Extract provided ->

Hello, I am Laszlo

Palindrome Number

05/10/2025

7 minutes

I few years ago I explored the palindrome problem. At the time I focused on inputs of strings. That previous post has described a few solutions from a simple implementation to vectorized solutions.

In this post I will focus on the same problem but with numbers as the input. Is a number palindrome? sounds like a simple question but requires some clarifications to before answering. In this post I use the following constraints:

• Only positive integers and 0 zero are considered valid inputs (uints).

• A number is palindrome if the digits of it in base 10 represent a palindrome. All other non-digit characters (., ,, -, etc.) are omitted.

Improving the Vectorized Palindrome

As a first step, I will update the previous vectorized palindrome implementation. While that uses a Span<T> to track the current segments of the input, this implementation uses two int locals: begin and end.

public static bool IsPalindromeVectorized(ReadOnlySpan<char> input)
{
    var data = MemoryMarshal.AsBytes(input);
    int begin = 0;
    int end = data.Length;
    while (end - begin > 32)

Entries for locating words and elements ->
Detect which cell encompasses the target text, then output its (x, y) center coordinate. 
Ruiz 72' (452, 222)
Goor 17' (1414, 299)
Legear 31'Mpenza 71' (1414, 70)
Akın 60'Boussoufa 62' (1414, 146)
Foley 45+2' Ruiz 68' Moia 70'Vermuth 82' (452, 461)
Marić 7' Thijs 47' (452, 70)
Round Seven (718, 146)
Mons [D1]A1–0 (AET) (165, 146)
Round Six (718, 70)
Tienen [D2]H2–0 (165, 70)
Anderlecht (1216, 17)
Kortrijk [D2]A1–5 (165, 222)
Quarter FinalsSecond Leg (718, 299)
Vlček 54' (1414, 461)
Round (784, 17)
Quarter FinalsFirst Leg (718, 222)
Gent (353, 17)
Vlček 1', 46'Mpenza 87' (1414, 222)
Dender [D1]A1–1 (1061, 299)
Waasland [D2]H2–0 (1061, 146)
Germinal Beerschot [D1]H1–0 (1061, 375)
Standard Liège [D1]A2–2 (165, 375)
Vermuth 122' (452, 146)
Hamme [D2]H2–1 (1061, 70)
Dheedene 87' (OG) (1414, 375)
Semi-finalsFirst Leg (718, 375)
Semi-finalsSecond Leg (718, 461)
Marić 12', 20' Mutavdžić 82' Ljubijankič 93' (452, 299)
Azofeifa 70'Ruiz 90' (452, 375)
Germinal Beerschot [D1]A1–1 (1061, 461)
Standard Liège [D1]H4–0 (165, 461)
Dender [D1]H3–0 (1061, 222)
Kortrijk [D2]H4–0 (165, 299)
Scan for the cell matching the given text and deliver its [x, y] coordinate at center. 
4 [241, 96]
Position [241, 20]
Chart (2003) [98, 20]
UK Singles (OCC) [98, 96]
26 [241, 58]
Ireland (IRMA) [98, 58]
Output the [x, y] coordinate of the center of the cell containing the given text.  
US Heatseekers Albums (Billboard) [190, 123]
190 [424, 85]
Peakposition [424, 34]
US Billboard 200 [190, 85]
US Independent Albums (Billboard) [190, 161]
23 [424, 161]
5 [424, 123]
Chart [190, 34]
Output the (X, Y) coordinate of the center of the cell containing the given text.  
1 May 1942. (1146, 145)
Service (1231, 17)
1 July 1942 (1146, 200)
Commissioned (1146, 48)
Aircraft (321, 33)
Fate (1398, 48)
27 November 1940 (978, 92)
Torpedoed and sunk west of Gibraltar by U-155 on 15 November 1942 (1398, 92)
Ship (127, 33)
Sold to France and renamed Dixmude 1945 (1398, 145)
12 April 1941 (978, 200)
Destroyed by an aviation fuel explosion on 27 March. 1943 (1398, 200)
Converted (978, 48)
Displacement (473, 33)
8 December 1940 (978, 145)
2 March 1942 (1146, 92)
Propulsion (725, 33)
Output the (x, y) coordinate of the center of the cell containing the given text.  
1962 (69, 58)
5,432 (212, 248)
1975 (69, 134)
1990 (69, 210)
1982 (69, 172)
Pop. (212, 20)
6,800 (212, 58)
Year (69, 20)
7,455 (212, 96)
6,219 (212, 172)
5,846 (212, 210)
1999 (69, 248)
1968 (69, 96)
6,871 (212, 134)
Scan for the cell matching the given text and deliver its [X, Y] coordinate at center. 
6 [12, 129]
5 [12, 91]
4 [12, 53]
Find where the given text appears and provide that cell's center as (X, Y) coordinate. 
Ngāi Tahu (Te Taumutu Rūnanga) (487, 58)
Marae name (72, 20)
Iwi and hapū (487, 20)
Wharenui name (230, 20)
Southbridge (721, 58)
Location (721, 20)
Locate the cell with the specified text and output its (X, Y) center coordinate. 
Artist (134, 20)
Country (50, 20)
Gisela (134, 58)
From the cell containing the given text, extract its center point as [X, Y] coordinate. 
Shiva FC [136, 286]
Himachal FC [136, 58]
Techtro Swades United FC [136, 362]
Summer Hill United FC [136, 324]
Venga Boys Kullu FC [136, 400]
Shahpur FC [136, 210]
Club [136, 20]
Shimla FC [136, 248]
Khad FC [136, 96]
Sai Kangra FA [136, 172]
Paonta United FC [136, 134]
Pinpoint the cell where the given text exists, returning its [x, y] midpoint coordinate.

Set task ->
Retype the passage of the palindrome number post between "Improving the Vectorized" and "begin > 32)", inclusive. The records were taken from a separate source.

Result for this task ->
Improving the Vectorized Palindrome

As a first step, I will update the previous vectorized palindrome implementation. While that uses a Span<T> to track the current segments of the input, this implementation uses two int locals: begin and end.

public static bool IsPalindromeVectorized(ReadOnlySpan<char> input)
{
    var data = MemoryMarshal.AsBytes(input);
    int begin = 0;
    int end = data.Length;
    while (end - begin > 32)